На этот раз под спиной оказалось что-то мягкое, но устойчивое. Юноша медленно разлепил глаза, но он будто находился под водой – взгляд помутнел. Филипп тряхнул головой, и окружающий мир стал чётче. Белоснежные стены, высокие потолки, на стенах – огромные портреты знакомых лиц, которые он не мог точно вспомнить. Вокруг находилась мебель из дорогого красного дерева, явно не из обычного дома. А у окна красовался массивный письменный стол, аккуратно уставленный канцелярией, а рядом… большой флаг Соединённых Штатов Америки.
– О, нет… – испуганно прошептал Филипп. За дверью послышались шаги и громкие голоса.
– But, mister president! – Раздался раздражённый мужской голос.
– No! No! No! This is where I stand! – Перекричал его другой, властный и яростный.
– Мистер… президент?.. – Повторил Филипп, осознавая, где находится. Но прежде чем он смог понять, что происходит, новая волна боли нахлынула на его тело и сознание.
На этот раз она не была мучительной, наоборот – всё тело вибрировало мягко, почти приятно, словно изнутри кто-то начал перестраивать его молекулы. Пространство вокруг расплывалось, размывалось, и Филипп снова начал исчезать…
Филипп рухнул на что-то ровное и холодное. В слабой надежде он приоткрыл глаза.
– Только бы не Карандиру… – пробормотал он.
Юноша лежал на чёрно-белой плитке его ванной комнаты. Тихая, тёмная, безмятежная. Он оказался дома.
Филипп с облегчением выдохнул и опустился на пол, распластавшись, раскинув руки. Глаза он прикрыл рукой, стараясь отдышаться, но внутри всё разрывалось. И тогда он закричал – громко, пронзительно, как раненый зверь. Боль, ужас, страх, отчаяние – всё прорвалось наружу в криках и слезах. Он рыдал, не сдерживаясь, возможно, впервые за долгие годы.
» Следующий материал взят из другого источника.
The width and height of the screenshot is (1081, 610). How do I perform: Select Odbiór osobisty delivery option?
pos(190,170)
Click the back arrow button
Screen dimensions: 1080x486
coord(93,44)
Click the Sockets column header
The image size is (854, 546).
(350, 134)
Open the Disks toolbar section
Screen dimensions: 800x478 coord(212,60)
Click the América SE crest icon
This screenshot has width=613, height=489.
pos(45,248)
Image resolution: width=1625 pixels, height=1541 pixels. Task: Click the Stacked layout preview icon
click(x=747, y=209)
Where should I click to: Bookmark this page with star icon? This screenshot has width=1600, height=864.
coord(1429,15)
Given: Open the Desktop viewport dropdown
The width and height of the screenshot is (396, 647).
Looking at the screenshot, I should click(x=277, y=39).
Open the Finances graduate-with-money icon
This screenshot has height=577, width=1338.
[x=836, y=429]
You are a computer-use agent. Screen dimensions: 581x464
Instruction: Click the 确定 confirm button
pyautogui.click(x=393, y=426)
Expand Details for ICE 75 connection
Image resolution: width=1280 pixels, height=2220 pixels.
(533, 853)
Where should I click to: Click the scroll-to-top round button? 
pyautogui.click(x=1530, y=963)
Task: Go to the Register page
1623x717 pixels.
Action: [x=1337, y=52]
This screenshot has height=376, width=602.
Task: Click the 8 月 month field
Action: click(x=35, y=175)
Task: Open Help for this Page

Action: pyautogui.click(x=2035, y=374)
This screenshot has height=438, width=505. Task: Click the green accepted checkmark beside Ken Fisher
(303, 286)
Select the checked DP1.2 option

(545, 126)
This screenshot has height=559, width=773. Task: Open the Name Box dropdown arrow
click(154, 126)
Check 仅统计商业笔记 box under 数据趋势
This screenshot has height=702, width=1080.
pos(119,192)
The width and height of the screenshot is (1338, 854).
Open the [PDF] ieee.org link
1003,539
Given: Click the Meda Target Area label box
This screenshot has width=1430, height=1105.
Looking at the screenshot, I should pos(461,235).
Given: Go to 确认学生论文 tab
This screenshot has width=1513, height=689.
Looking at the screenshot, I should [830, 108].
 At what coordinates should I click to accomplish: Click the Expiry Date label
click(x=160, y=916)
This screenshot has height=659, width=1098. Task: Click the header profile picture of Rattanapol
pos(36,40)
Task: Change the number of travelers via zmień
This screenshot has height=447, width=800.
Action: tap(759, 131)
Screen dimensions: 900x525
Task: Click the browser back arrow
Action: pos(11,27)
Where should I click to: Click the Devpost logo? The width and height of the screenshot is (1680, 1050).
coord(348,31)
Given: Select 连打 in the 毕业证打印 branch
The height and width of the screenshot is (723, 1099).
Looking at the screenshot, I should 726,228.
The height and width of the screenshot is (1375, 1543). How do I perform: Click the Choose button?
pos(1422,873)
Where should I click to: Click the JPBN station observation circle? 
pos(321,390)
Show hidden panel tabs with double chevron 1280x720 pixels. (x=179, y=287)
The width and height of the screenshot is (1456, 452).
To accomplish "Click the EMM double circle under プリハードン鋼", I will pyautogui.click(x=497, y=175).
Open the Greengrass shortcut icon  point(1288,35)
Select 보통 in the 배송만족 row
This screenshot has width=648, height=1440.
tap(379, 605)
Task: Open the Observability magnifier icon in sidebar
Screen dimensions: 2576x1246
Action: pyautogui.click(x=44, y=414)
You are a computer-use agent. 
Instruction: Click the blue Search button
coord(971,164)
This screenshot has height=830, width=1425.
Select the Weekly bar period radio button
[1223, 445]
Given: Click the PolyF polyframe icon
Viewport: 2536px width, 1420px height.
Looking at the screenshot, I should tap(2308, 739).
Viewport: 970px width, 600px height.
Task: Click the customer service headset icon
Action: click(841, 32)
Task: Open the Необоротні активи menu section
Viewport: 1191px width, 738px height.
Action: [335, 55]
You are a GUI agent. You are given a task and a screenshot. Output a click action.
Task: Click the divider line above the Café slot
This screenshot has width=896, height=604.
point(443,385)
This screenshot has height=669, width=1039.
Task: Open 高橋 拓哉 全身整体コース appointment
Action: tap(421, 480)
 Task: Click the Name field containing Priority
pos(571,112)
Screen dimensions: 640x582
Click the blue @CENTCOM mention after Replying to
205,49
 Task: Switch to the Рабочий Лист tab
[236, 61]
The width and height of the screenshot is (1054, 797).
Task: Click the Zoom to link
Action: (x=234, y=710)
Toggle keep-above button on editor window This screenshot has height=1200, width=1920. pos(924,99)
Он не знал, слышит ли его кто-нибудь, и уже не надеялся. Впервые в жизни он по-настоящему молил о помощи.
Но никто не пришёл.
И тогда он просто отключился, оставшись без сил, без мыслей, без защиты, растянувшись на чёрно-белой плитке в своей ванной.
«Хочу начать новую жизнь».
Так говорят люди, уверенные в своём решении, когда внутри рождается неведомая энергия, способная перевернуть всё сознание. Старое рушится – разлетается на осколки прежней реальности, а на его месте возникает новое понимание: всё, что ты знал и принимал прежде, нужно пересмотреть. Или лучше – сжечь дотла, чтобы построить новый мост.
С чего они начинают? Кто-то разводится после двадцати лет брака и начинает жить легко, спонтанно, по-настоящему, выбирая себя. Кто-то продаёт всё нажитое, покупает дом на колёсах и колесит по миру автостопом, с тяжёлым рюкзаком за спиной.